12 July 2026

A Triggerable Home LAN Health Check with Systemd

The Claude sessions on my laptop dropped out. Internet felt fine, but I wasn't sure — was it the connection, a specific service, or something deeper on the LAN? I wanted a single command that would tell me everything in one pass: internet reachability, DNS, gateway, key hosts, and all the local services I rely on.

I also had a slightly awkward discovery to handle. I run a TP-Link Kasa HS110 smart plug to control power to one of my Proxmox servers (it has no IPMI, so this is the only remote power switch). The HS110 is on DHCP, and during the check I found it had silently moved from 10.140.1.235 to 10.140.1.236 — which explained why my documented procedures would have failed at the worst possible moment.

The script

A single Python file in agents/lan_health.py:

import subprocess, socket, sys, time, urllib.request, urllib.error, ssl

INTERNET_HOSTS = [("1.1.1.1", "Cloudflare"), ("8.8.8.8", "Google DNS")]
DNS_NAMES      = ["google.com", "cloudflare.com"]

LAN_HOSTS = [
    ("10.140.2.6",   "Gateway"),
    ("10.140.3.82",  "Xenon (PVE)"),
    ("10.140.3.202", "claude-hub"),
    ("10.140.20.1",  "Incus bridge"),
]

HTTP_SERVICES = [
    ("https://open-webui.lan",  "open-webui"),
    ("https://litellm.lan",     "litellm"),
    ("https://searxng.lan",     "searxng"),
    ("https://xenon.lan",       "xenon (Proxmox UI)"),
    # ... add your own
]

HS110_MAC = "D8:47:32:A3:FF:CA"
HS110_IP  = "10.140.1.236"  # DHCP — may drift

It pings the internet hosts (any one responding counts as internet up), resolves a couple of DNS names, hits an HTTPS endpoint to confirm real connectivity, then pings key LAN hosts and does a quick HTTP check against each .lan service.

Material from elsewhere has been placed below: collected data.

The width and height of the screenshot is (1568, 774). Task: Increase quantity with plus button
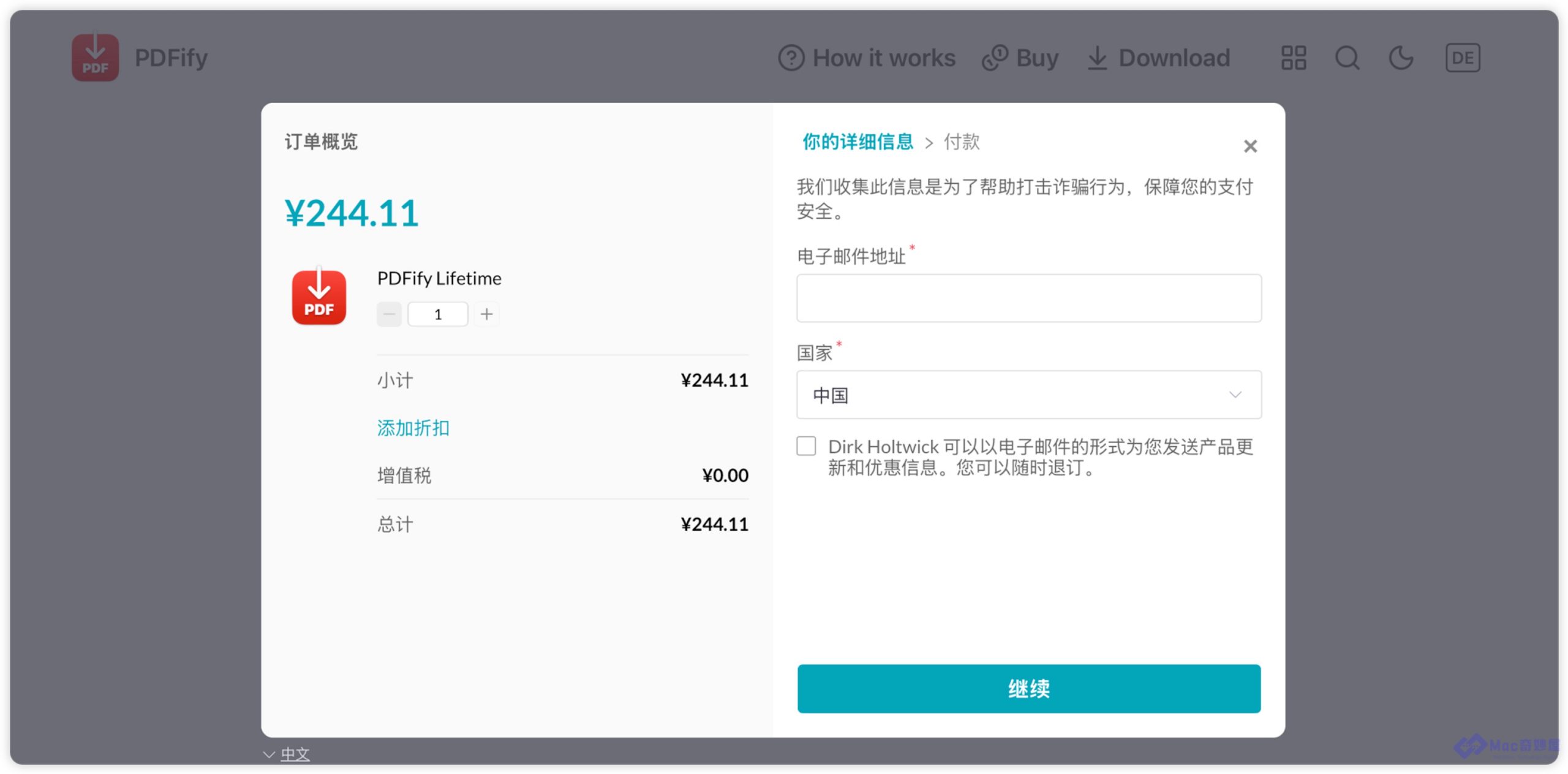[x=487, y=314]
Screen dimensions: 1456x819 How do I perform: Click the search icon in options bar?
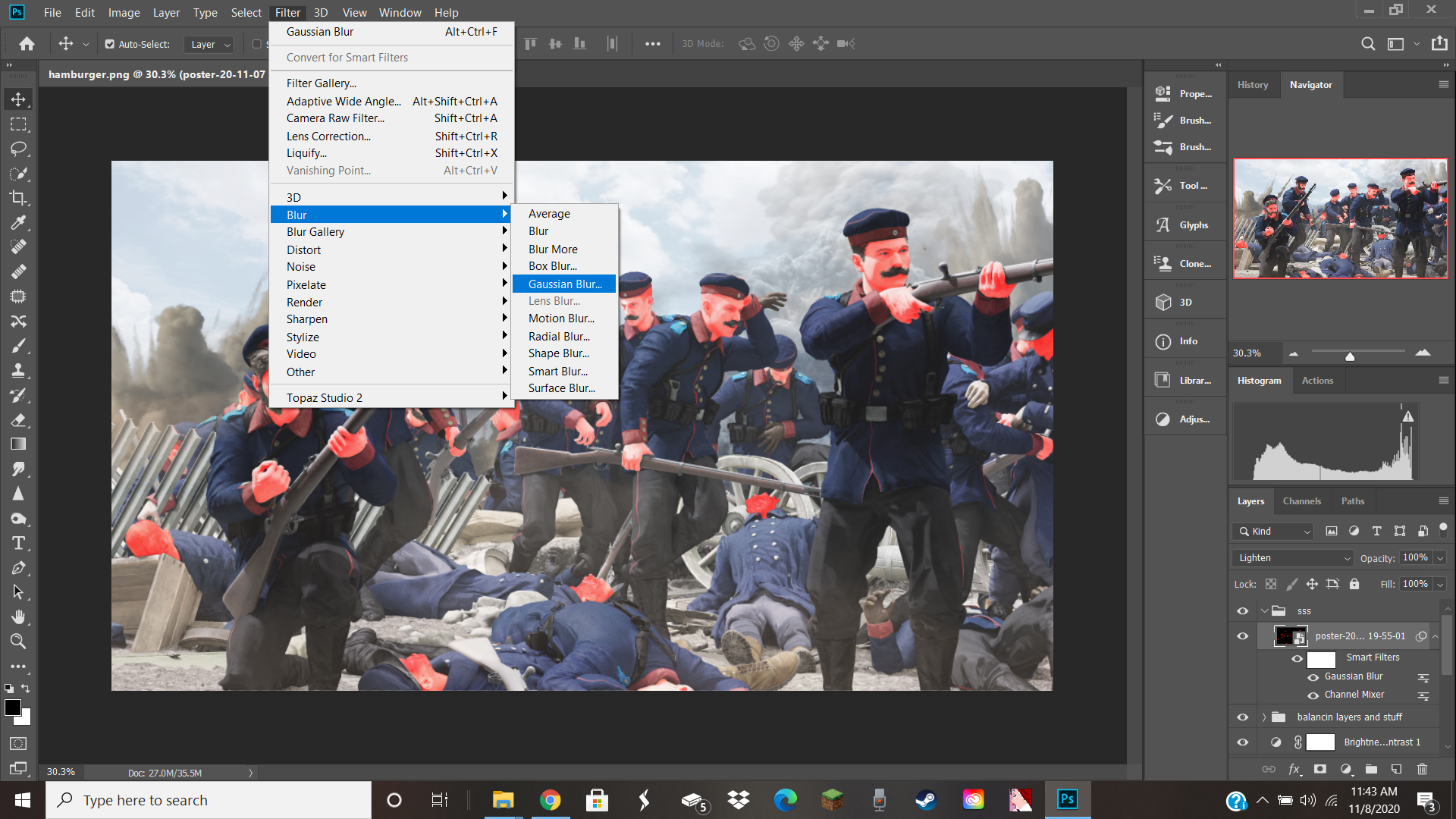point(1367,44)
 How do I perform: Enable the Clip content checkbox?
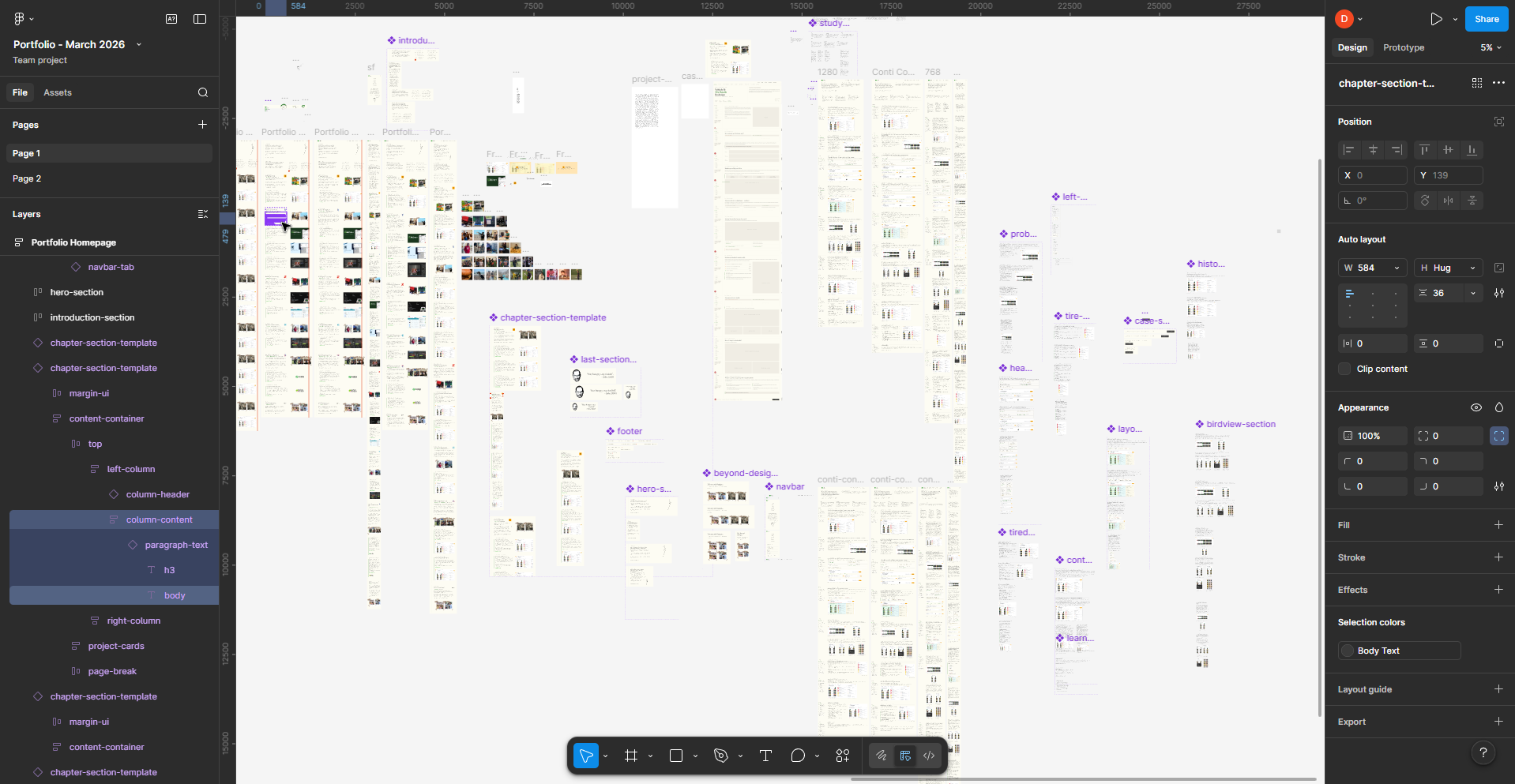(x=1345, y=369)
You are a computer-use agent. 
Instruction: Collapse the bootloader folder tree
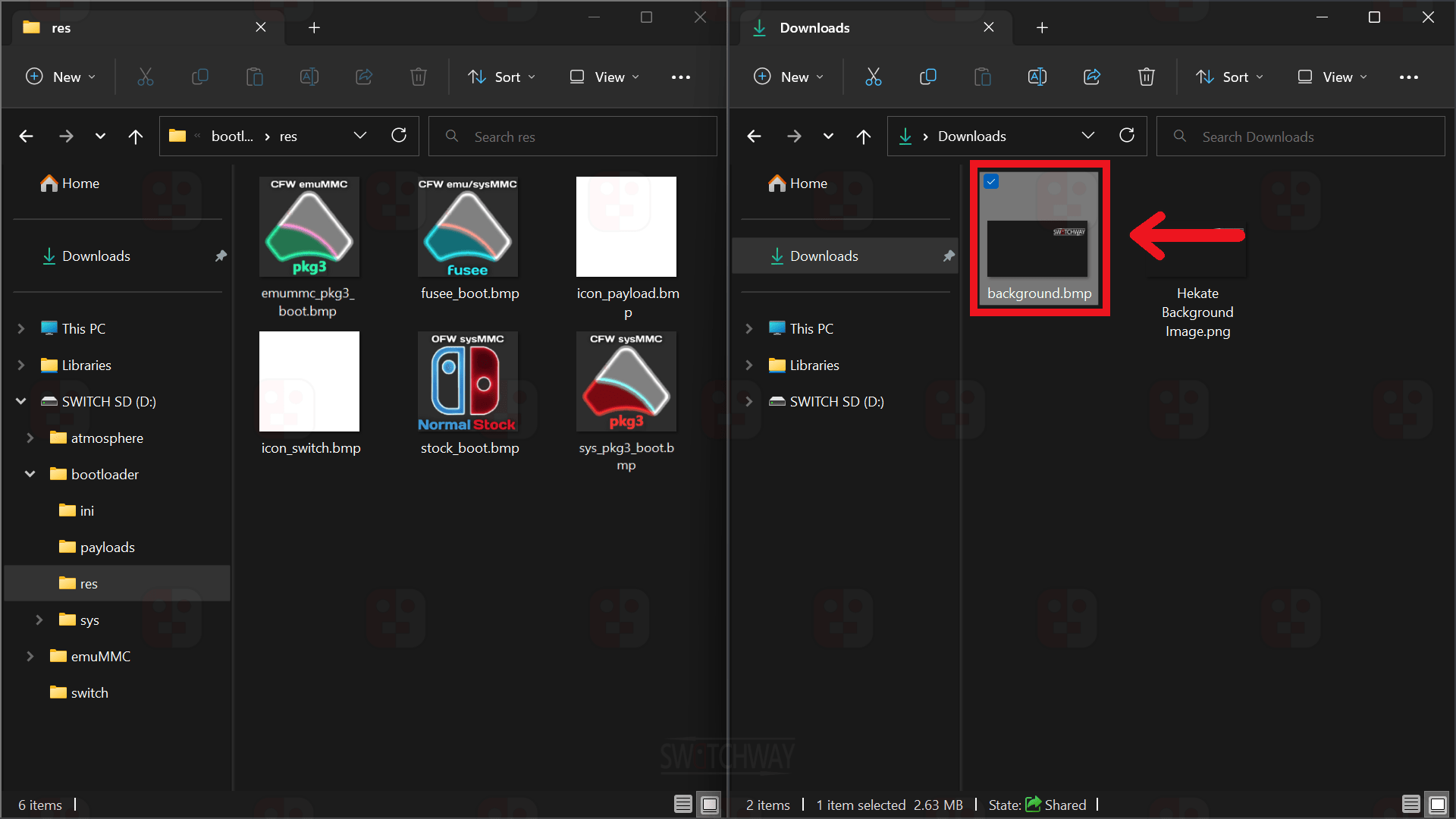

For the smart plug, it tries the known IP first and if that fails it runs an nmap sweep to find the MAC — so it catches a DHCP lease change and tells you the new address.

Output is colour-coded and exits non-zero if anything fails, which plays nicely with scripts and monitoring.

The service

The whole point is to be triggerable on demand rather than always-on. A systemd oneshot unit is the right shape for this:

# /etc/systemd/system/lan-health.service
[Unit]
Description=Home LAN health check
After=network-online.target

[Service]
Type=oneshot
ExecStart=/path/to/venv/python3 /path/to/agents/lan_health.py
User=your-user
StandardOutput=journal+console
StandardError=journal+console

Run it with:

systemctl start lan-health.service

Output goes to the journal (so journalctl -u lan-health.service shows the last run), and also to the console if you're watching. No persistent daemon, no polling — just runs when you ask it to.

What it found

Running this for the first time caught the HS110 DHCP drift immediately. It also surfaced three services returning 502 (the backend processes had stopped but the reverse proxy was still up), which I'd otherwise not have noticed. It's become my first step whenever anything feels off on the LAN.

If you're running any kind of home lab with more than a handful of services, a ten-minute investment in something like this pays off fairly quickly. Adjust the host list to match your setup, add it to systemd, and you're done.